┌──

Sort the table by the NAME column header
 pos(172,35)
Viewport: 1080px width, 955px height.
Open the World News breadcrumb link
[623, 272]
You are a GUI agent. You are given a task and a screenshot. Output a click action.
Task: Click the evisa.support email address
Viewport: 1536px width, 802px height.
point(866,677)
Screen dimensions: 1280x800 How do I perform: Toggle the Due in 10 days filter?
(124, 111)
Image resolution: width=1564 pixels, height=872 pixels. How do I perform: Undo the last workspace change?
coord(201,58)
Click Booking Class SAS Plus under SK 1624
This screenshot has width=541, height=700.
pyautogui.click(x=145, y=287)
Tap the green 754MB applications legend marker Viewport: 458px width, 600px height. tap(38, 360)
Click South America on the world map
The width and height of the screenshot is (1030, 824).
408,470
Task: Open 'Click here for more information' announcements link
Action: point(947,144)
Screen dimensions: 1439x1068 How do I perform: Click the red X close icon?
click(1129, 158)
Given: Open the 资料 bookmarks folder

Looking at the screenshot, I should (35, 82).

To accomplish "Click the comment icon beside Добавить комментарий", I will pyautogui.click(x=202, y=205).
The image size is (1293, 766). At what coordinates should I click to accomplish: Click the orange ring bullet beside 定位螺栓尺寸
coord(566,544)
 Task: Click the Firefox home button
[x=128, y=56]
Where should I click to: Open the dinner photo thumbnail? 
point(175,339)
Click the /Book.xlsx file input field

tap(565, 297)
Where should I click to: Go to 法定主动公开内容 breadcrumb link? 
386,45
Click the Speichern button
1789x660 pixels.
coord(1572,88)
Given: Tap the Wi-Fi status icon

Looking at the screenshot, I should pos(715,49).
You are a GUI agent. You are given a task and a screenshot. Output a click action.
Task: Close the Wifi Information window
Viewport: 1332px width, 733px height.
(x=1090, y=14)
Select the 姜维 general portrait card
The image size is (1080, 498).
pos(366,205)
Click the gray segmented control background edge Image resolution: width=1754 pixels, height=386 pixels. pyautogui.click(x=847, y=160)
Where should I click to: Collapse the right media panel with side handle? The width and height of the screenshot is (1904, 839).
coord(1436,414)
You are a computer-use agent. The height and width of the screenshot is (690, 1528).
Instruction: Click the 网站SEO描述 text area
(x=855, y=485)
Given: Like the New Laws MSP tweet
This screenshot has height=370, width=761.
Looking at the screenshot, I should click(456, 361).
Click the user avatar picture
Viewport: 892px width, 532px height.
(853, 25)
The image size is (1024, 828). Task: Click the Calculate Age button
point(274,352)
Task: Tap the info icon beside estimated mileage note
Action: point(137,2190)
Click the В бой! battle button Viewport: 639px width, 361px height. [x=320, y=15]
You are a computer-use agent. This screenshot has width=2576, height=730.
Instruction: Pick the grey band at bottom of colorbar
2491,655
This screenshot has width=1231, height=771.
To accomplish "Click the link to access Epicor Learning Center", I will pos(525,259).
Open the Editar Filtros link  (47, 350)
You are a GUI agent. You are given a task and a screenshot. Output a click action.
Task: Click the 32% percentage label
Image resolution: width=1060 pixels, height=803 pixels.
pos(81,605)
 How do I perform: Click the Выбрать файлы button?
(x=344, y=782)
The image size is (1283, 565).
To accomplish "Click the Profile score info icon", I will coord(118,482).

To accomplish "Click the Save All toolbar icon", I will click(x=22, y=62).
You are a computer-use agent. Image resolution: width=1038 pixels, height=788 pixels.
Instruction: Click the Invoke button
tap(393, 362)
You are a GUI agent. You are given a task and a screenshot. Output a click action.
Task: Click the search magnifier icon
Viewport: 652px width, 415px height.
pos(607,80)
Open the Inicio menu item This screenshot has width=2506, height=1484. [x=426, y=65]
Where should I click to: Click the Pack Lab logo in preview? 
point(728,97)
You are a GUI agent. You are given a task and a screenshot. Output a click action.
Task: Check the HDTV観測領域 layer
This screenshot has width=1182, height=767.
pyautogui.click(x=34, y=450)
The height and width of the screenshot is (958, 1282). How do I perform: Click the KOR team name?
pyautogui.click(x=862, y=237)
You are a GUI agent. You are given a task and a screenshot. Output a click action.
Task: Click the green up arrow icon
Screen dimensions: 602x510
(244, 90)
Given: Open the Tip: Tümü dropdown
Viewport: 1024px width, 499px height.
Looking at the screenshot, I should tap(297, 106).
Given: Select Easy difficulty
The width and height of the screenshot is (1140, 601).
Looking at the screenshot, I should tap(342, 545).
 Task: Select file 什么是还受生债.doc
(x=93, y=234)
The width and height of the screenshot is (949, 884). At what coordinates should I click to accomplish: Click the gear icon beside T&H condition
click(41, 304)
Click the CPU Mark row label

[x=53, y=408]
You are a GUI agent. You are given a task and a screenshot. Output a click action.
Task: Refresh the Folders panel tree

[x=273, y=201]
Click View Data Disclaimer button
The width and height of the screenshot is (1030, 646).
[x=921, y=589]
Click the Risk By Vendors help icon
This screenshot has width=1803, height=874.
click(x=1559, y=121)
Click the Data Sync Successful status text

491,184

└──

▶ **Exercise instructions**: Arrange the material above, from the line containing "Given: Open the 资料 bookmarks folder" through the line containing "will pyautogui.click(x=202, y=205).", as a two-column CSV headed instruction and action. Give one row for each instruction and its action, with every value in a single quoted field and any line breaks replaced by spaces.

▶ **Result of the task**:
instruction,action
"Given: Open the 资料 bookmarks folder","Looking at the screenshot, I should (35, 82)."
"To accomplish ""Click the comment icon beside Добавить комментарий"",","I will pyautogui.click(x=202, y=205)."